UNIVERSITY OF CAMBRIDGE

6,444 Projects, page 1 of 1,289
  • Funder: UK Research and Innovation Project Code: 2884650

    As part of the collaborative research project 'Re-evaluating on Punch Marks on Early Italian Paintings', Kyoko's research project aims to explore application of imaging techniques including 3D imaging for punch marks on gilded background of early Italian paintings. The use of different methods of imaging and technical analysis combined with art historical research promises to explore historical interactions between Italian schools in the 13-14th centuries, with a special focus on Florentine and Sienese schools.
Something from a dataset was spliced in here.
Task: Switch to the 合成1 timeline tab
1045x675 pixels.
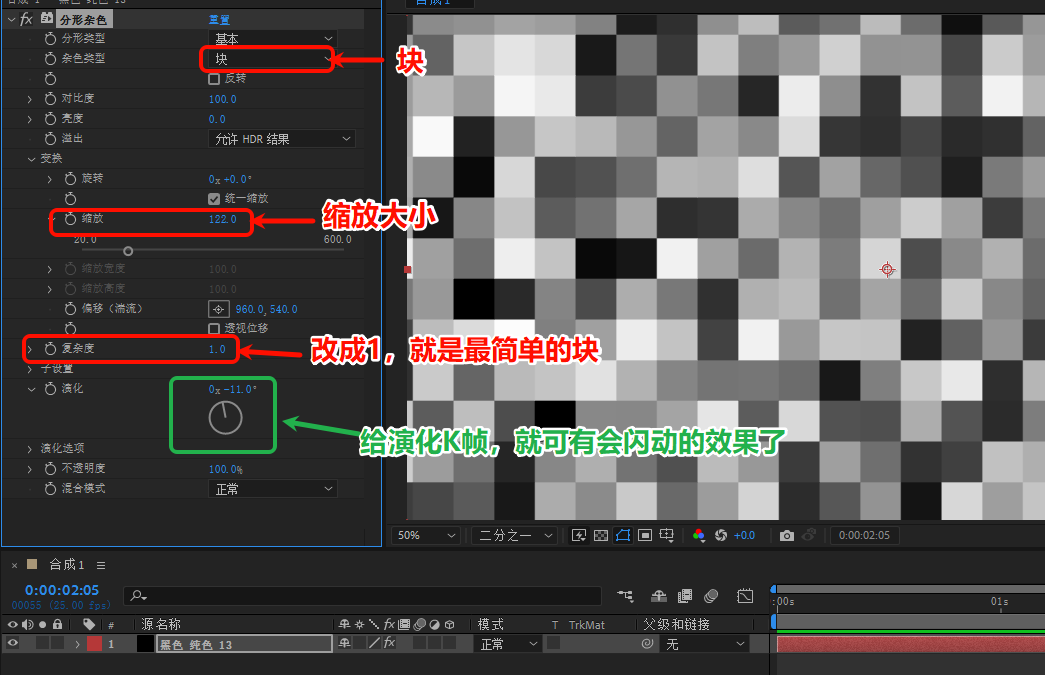Action: pos(64,563)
A comprehensive study of punch marks published by Erling S. Skaug in 1994 clearly showed a potential of the study of punch marks as a new approach to art historical research on early Italian panel paintings. This proposal would develop this approach, and enrich the 2D photographic and diagrammatic information collected by Skaug. As there is sparce mention of punching tools or shapes of punch marks used by artists in historical texts, the study of punch marks is crucial to advance our understanding of how the artists of the two schools could have exchanged materials, tools and techniques. In addition, 3D imaging techniques have great potential to provide more detailed information about punch marks which could make it possible to pinpoint punching tools or marks used by specific artists or studios. My research scope will also include evaluating advantages and limitations of the imaging techniques applied for the paintings.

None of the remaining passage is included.